What's important to know about Credit Reporting?
- What is a FICO score? How is it different from a credit score?
- What is a good credit score range? What's the highest?
- How often does your credit score update?
- What is the Fair Credit Reporting Act (FCRA)?
- What are the three credit reporting agencies?
- What should I do if there's a mistake on my credit report?
- Why is my FICO Score different from each of the three bureaus?
What is a FICO score? How is it different from a credit score?
A FICO score is a rating which lenders may use to assess the risk associated with a borrower. This may manifest in regards to granting or extending credit. FICO is simply one type of credit score. While all indicate financial dependability, other credit scores relate to fields outside credit, such as property or insurance.
What is a good credit score range? What's the highest?
A credit score range refers to the percentile in which a credit score falls. In the case of FICO scores, the percentiles are graded along the spectrum of very poor, fair, good, very good, and exceptional. A good FICO range is between 670 and 739, while the highest possible score is 850.

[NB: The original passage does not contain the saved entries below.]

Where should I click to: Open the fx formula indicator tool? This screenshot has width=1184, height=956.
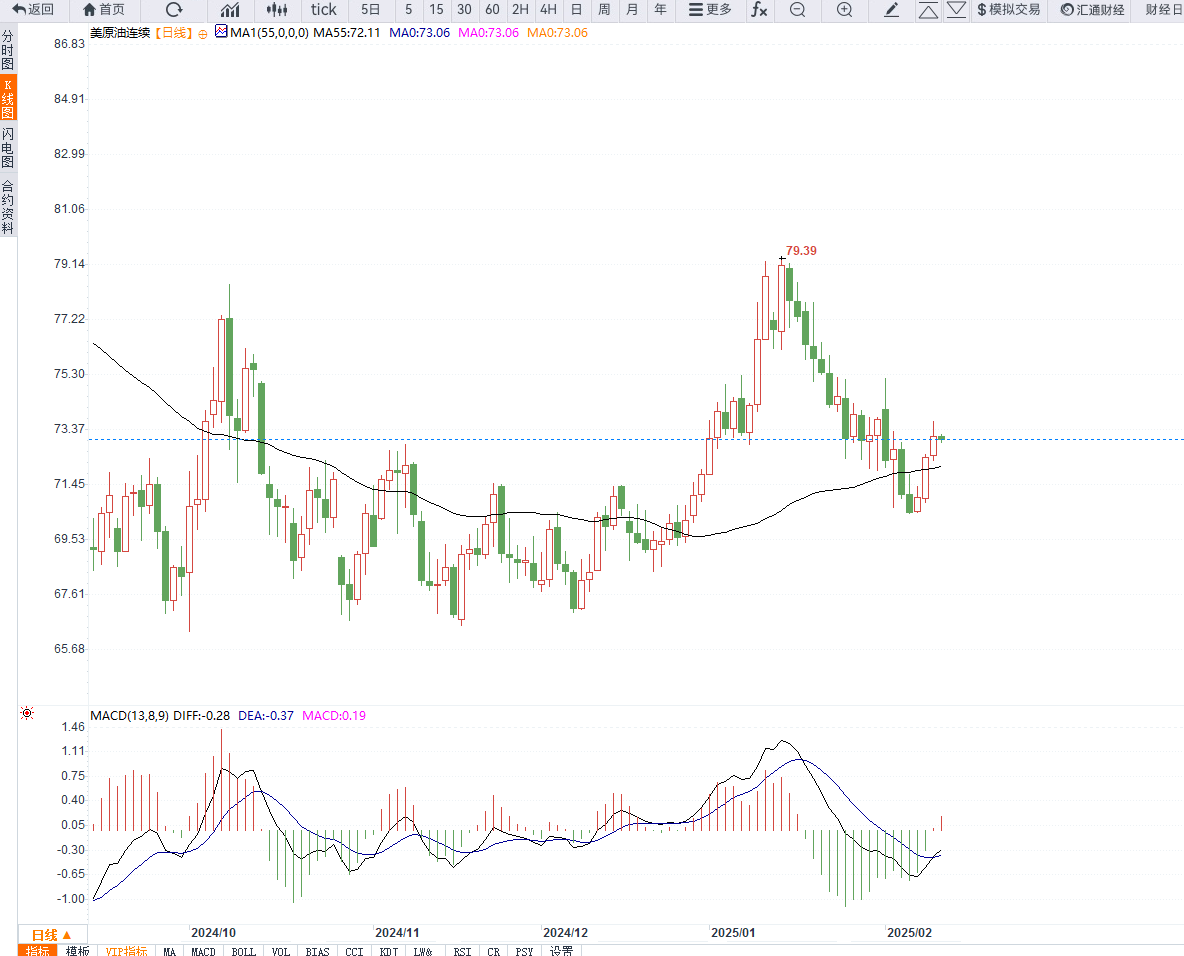759,10
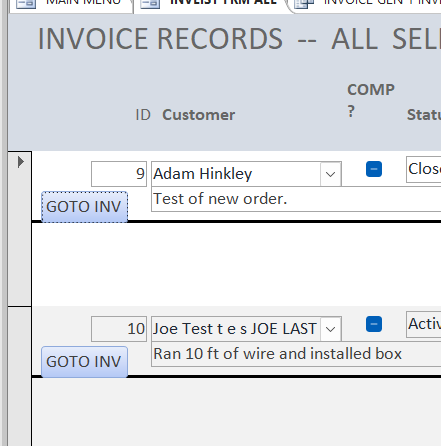Open the Status box showing Active
This screenshot has width=441, height=446.
[x=424, y=324]

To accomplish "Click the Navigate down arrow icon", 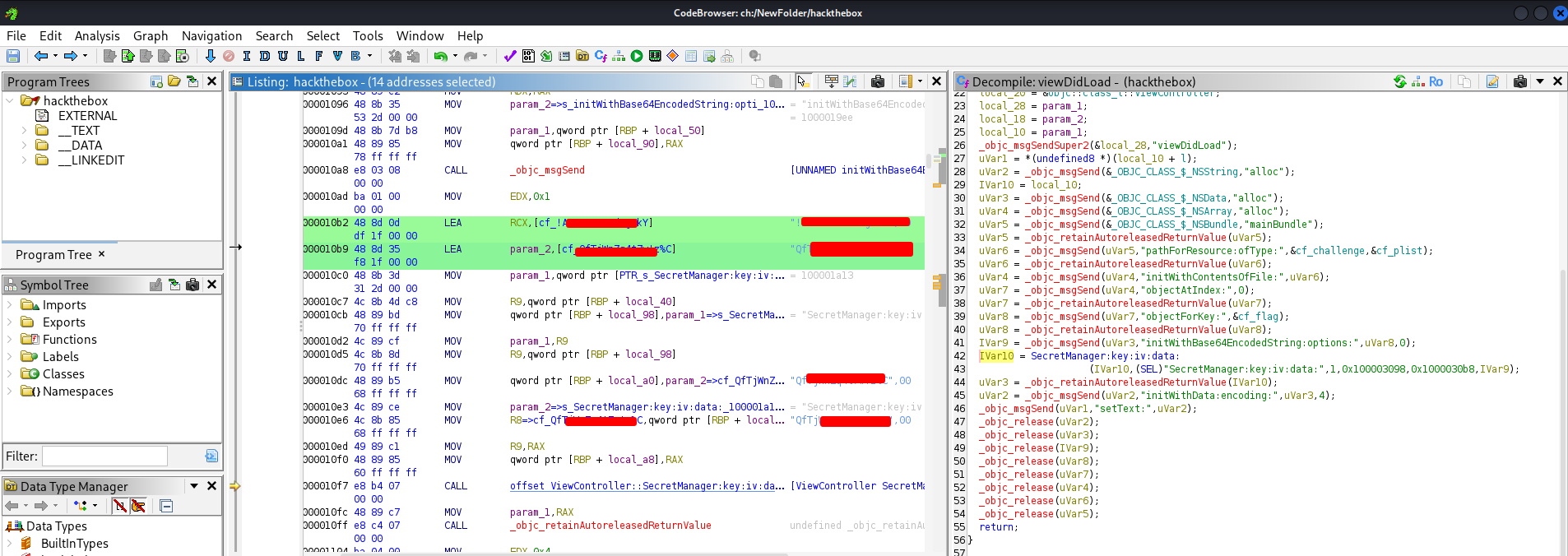I will point(210,56).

How often does your credit score update?
The is no set period of time needed for a credit score to update. Depending on the circumstances, changes can occur for some once a week, while others will not see a change for months. Typically, frequent updates are dependent on specific alterations being made to one’s credit information.
What is the Fair Credit Reporting Act (FCRA)?
The Fair Credit Reporting Act, or FCRA, is an enacted piece of federal legislation that aims to protect the accuracy, fairness, and the privacy of consumer information held by consumers reporting entities. It is intended to prevent occurrences in which false consumer information is used against him or her.
What are the three credit reporting agencies?
In the United States, there are three major credit reporting agencies. In order, they are Equifax, Experian, and TransUnion. In practice, each company aims to cache and update the credit history of every consumer in the country. Although all three may hold information on an individual, one company may have data that another does not.
What should I do if there's a mistake on my credit report?
If a mistake is found within a credit report, the first step should be to report it. With supplied evidence, the credit agency will investigate the claim within thirty days. Since credit histories are held by multiple companies, it is prudent to ensure that the mistake is not redundant by checking with the others.
Why is my FICO Score different from each of the three bureaus?
At Equifax, TransUnion, and Experian, FICO scores and credit reports are calculated based cached information. Since one credit agency does not communicate, or compare notes, with another, generated scores and reports can vary greatly. This is due to these companies storing data and information that differs between one another.